Travail demandé:
#1 Répondez aux questions suivantes à partir du texte sur Mykolaïv.
(a) Quel est le vrai métier de Vadim Papov ?
(b) À quelle distance d'Odessa se trouve la ville ?
(c) Qu'est-ce que des communistes ont placé sur le socle de la statue de Lénine ?
#2 Poursuivez le texte sur Mykolaïv à partir de l'endroit où il s'interrompt.

Texte du document:
------------------------------------------------------------

Vadim Papov a un vrai métier : juriste. Mais depuis deux mois, cet homme trapu, aux dents du bonheur et à la fine moustache, a choisi une autre activité à plein temps. Il est chef de barrage routier. Sans se soucier de la pluie chaude qui tombe dru à la sortie nord de Mykolaïv, il observe les allers-retours des voitures.
« S'il faut rester là encore un an, pas de problème. On restera. Vous comprenez, nos familles vivent ici. C'est notre terre. Elle ne se marchande pas. » Autour de lui, un étrange amalgame s'est formé : un véhicule blindé de l'armée ukrainienne, des policiers de la route, des membres de la garde nationale, d'autres de la milice d'autodéfense locale. Un drapeau ukrainien flotte sur la guérite en sacs de sable, à côté d'un panneau indiquant un sens interdit. Séparatistes prorusses, passez votre chemin.
Barrages sur les routes, contrôle des véhicules suspects : on n'entre pas comme ça à Nikolaïev. Pardon, Mykolaïv en ukrainien. Dans cette cité industrielle d'un demi-million d'habitants située dans le sud du pays, à 120 kilomètres d'Odessa,les questions identitaires ont soudain pris une importance inédite.
La statue de Lénine, sur la place centrale, a été déboulonnée. Des communistes ont placé sur le socle un buste du personnage aux dimensions dérisoires. Le geste témoigne des tensions récentes. Depuis que la Crimée a été annexée par la Russie et l'Est livré aux violences, Mykolaïv organise sa propre défense, face aux ennemis de l'intérieur et de l'extérieur.
RÉAGIR, APRÈS « L'AGRESSION RUSSE EN CRIMÉE »

------------------------------------------------------------

Données fournies:
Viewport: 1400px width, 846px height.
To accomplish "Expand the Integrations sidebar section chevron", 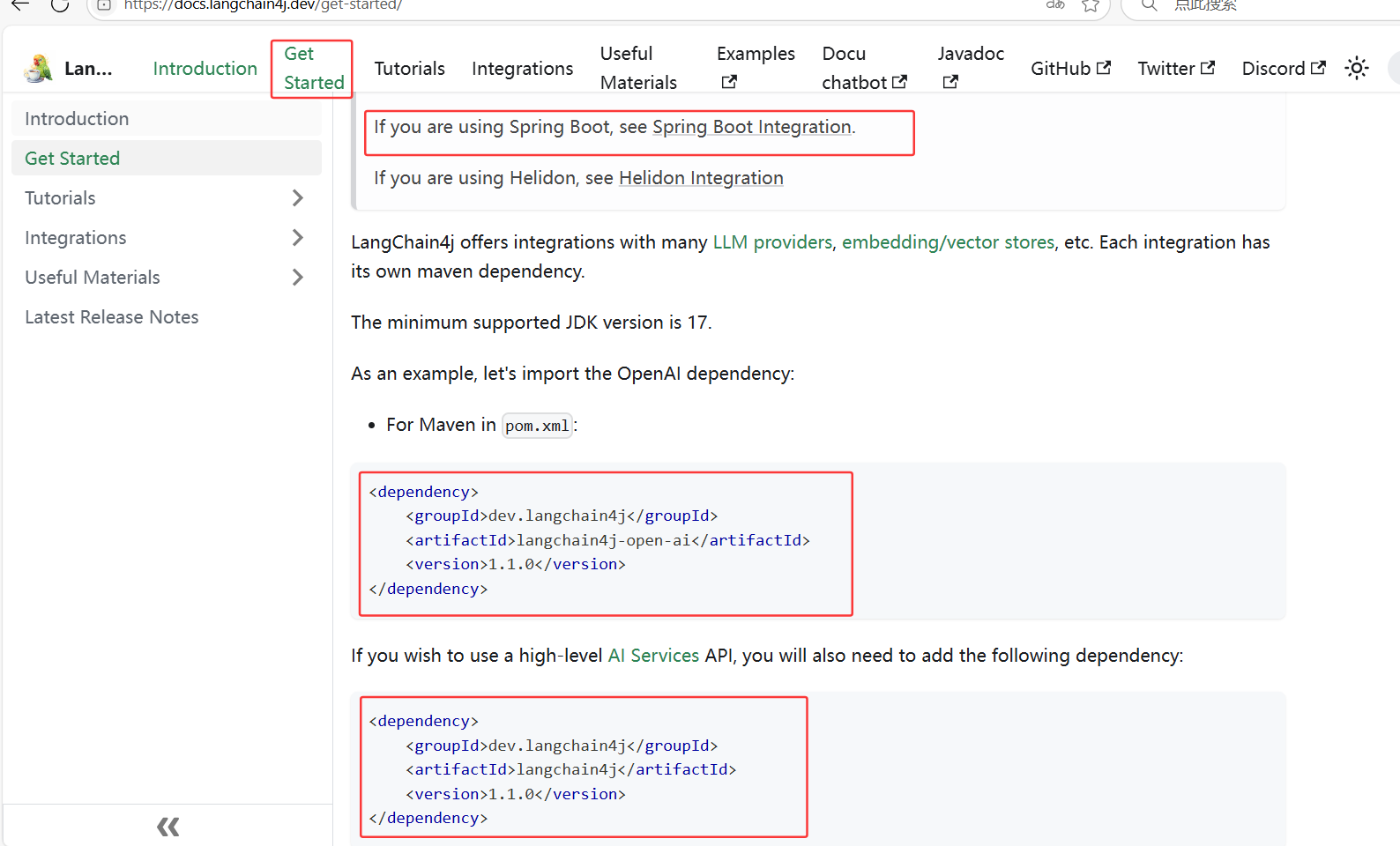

------------------------------------------------------------

Réponses par consigne:
#1
(a) Il est juriste.
(b) Elle se trouve à 120 kilomètres d'Odessa.
(c) Ils y ont placé un buste du personnage aux dimensions dérisoires.

#2
Près de mille volontaires se relaient sur les huit postes de contrôle, aux abords de la ville ou participent à des patrouilles pour assurer la tranquillité publique. Cette mobilisation est motivée par la faiblesse de l'Etat central, la corruption et la désorganisation des organes de sécurité. « L'administration locale ne voulait prendre aucune mesure décisive, après le sang versé sur Maïdan au début de l'année, explique Nikolaï Trossinienko. Ils avaient peur d'une répétition de ce scénario. On s'est donc organisés seuls. »
Le colonel Nikolaï Trossinienko, qui nous reçoit dans les locaux de l'état-major improvisé de Mykolaïv, est penché sur les cartes de la région. C'est ici que s'organise la coordination des différents corps impliqués. Il est parfois interrompu par la sonnerie de son téléphone, qui joue l'hymne national. Ce vétéran de la guerre en Afghanistan fut l'un des premiers à réagir, après « l'agression russe en Crimée ».
Avec d'autres anciens officiers, il a d'abord proposé ses services à la caserne locale. Comme ailleurs, les équipements militaires étaient bons pour la casse. « On a organisé des brigades de réparation, on a acheté des pièces de rechange avec nos sous. Puis on a mis en place les barrages. Heureusement, Olexyi Afanassevitch nous a aidés pour tout… »
Et Nikolaï Trossinienko d'exhiber un bon de commande traînant sur son bureau : 15 viseurs pour fusils automatiques. Merci qui ? Olexyi Afanassevitch, comme pour le reste : les sacs de sable, les blocs de béton, les tentes et les projecteurs sur les barrages.
NI YACHT NI RÉSIDENCE EXTRAVAGANTE EN FRANCE
Classé parmi les douze premières fortunes du pays, Olexyi Afanassevitch Vadatourski, 66 ans, est l'homme le plus influent de Mykolaïv. Il en est le premier entrepreneur, le patriarche, le bienfaiteur. Ne cherchez pas à son poignet de montre sertie de diamants ; ne guettez pas de yacht au bord de la mer Noire, à soixante kilomètres de là, ou de résidence extravagante dans le sud de la France, assurent ses proches.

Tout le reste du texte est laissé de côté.